• **TASK TO COMPLETE**: Two lines in the listing below mark the span: one contains "Policy (89, 2440)" and one contains "K-Design (909, 1523)". Reproduce both of them and everything between, exactly.

• **SOURCE INFORMATION**:
———

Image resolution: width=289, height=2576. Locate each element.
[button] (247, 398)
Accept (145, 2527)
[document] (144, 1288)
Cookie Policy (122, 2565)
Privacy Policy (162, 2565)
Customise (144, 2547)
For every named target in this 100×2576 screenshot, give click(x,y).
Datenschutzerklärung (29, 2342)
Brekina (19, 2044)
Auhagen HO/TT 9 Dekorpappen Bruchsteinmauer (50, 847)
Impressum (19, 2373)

———

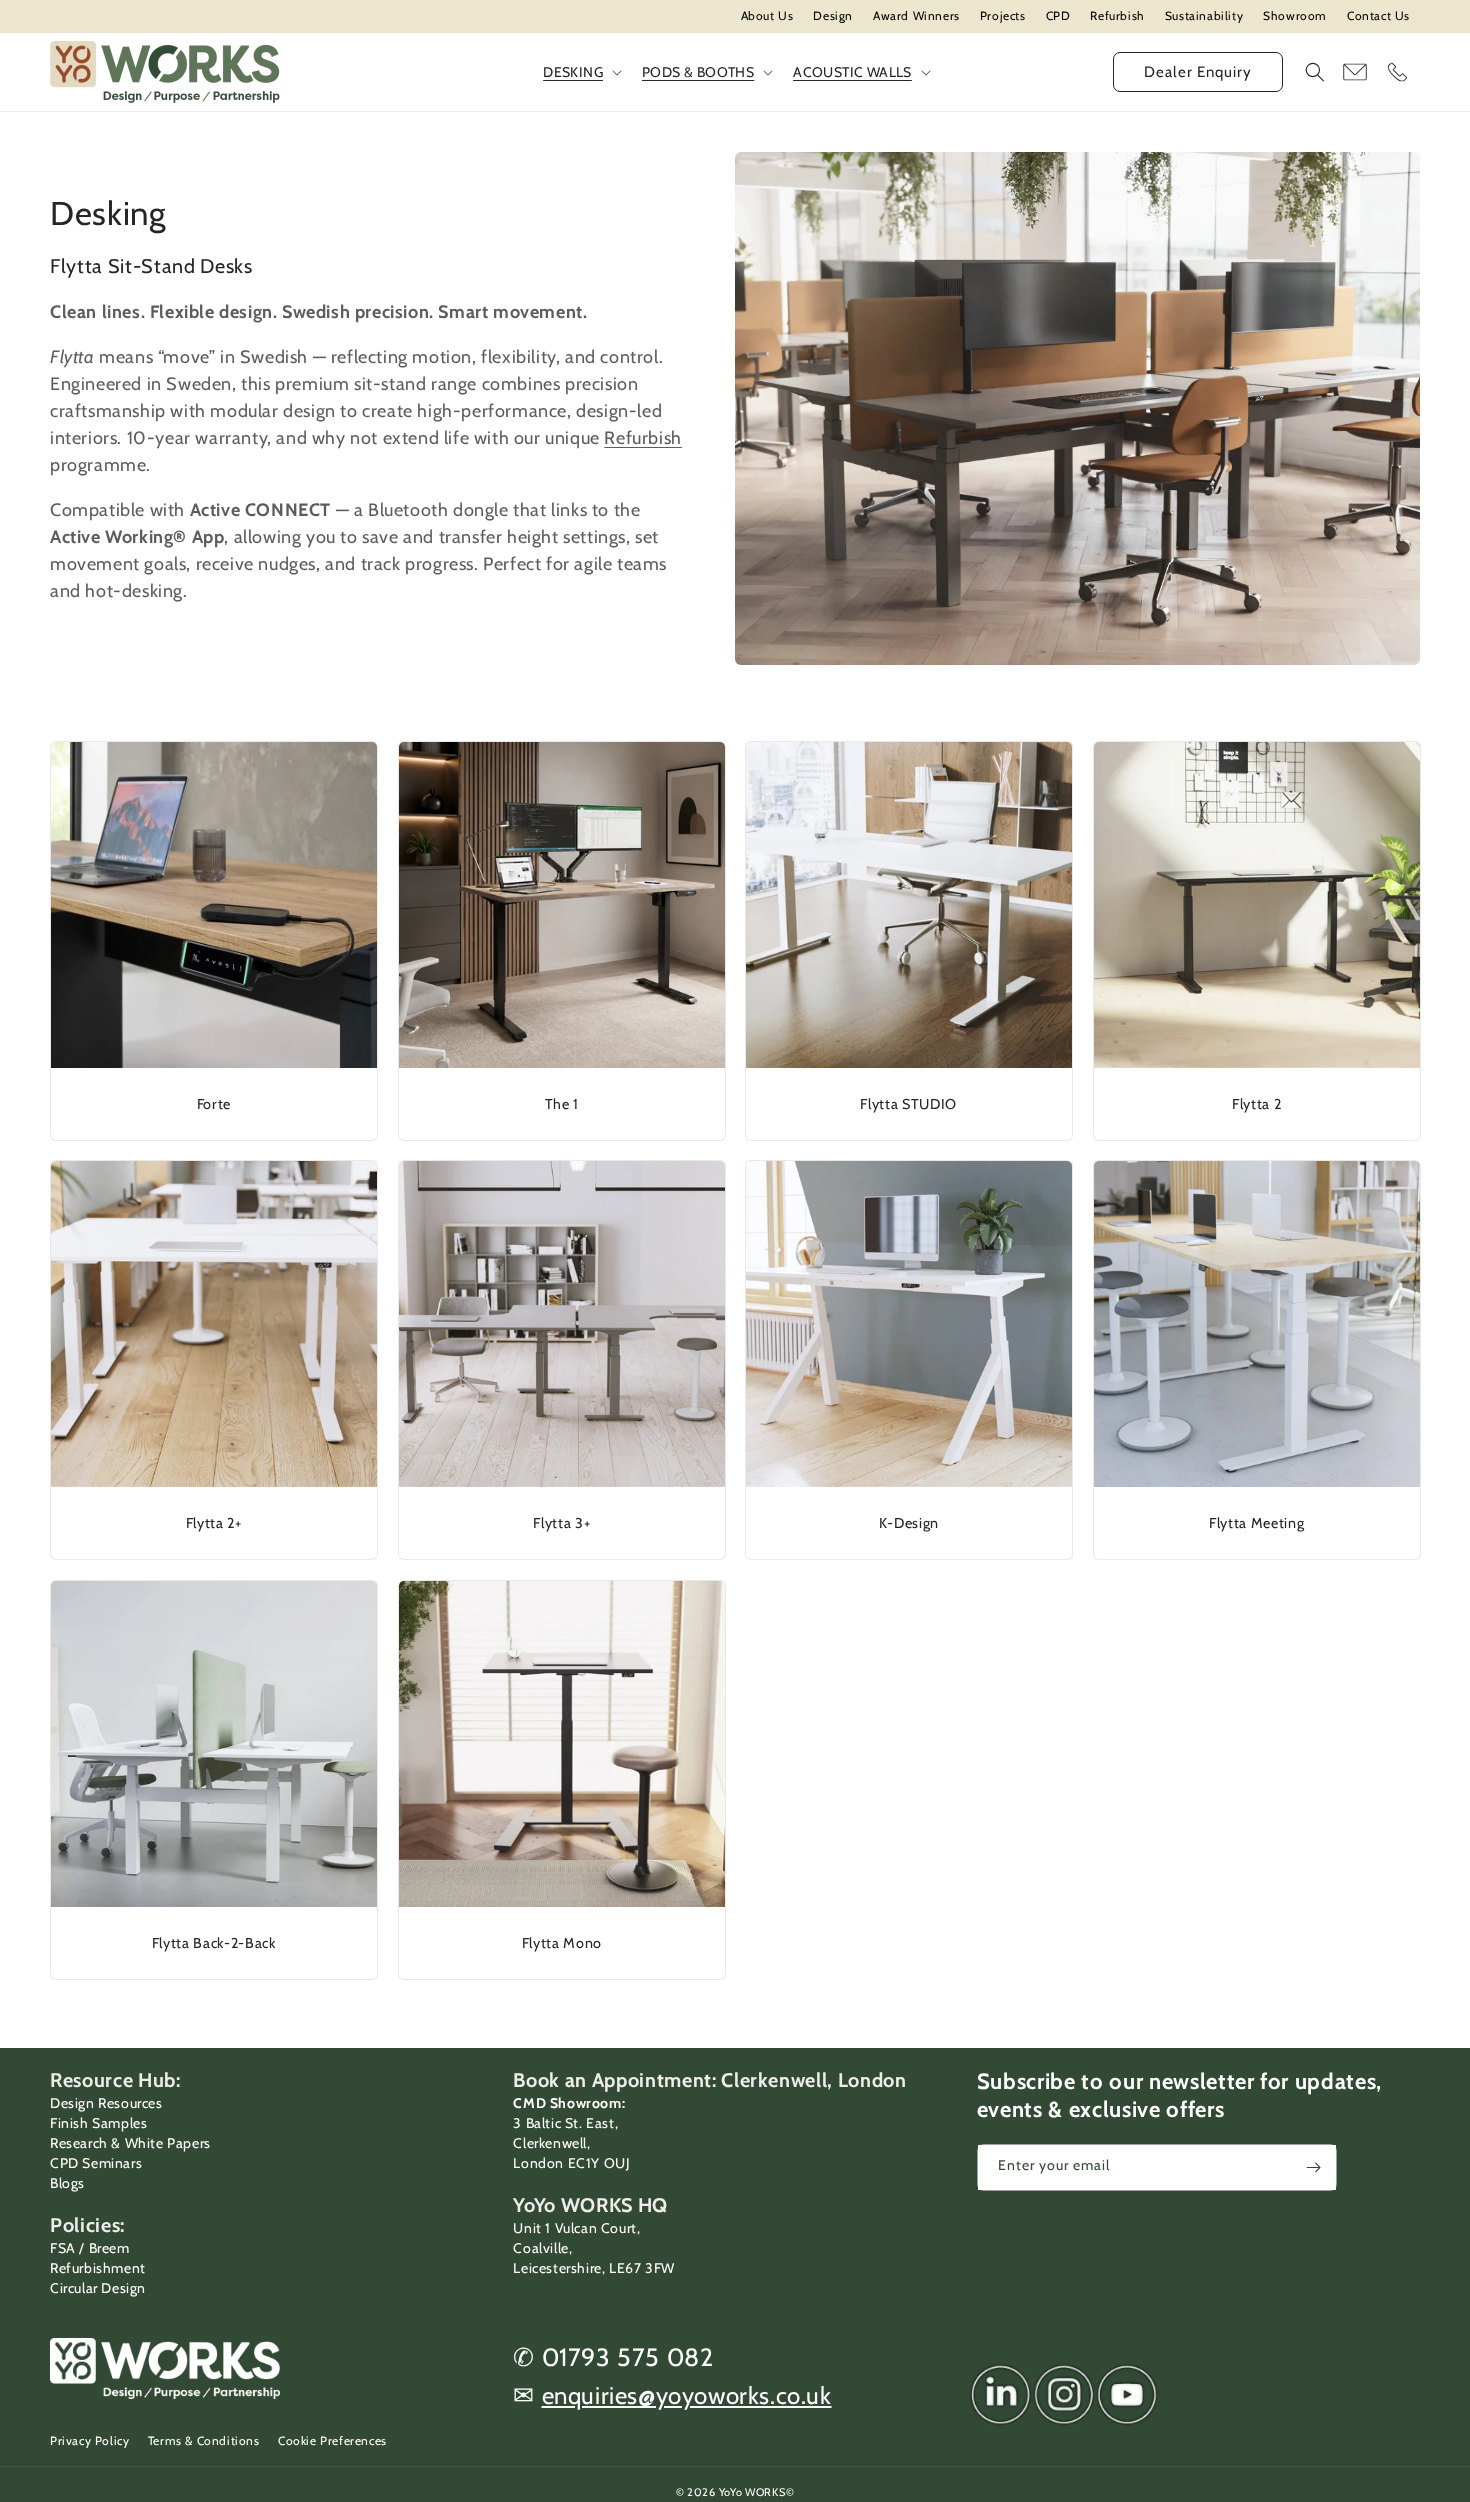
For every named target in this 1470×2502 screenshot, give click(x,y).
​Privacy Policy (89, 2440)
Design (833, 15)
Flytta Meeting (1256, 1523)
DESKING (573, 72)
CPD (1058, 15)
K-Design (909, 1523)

———

• **ANSWER FOR THE TASK**:
​Privacy Policy (89, 2440)
Design (833, 15)
Flytta Meeting (1256, 1523)
DESKING (573, 72)
CPD (1058, 15)
K-Design (909, 1523)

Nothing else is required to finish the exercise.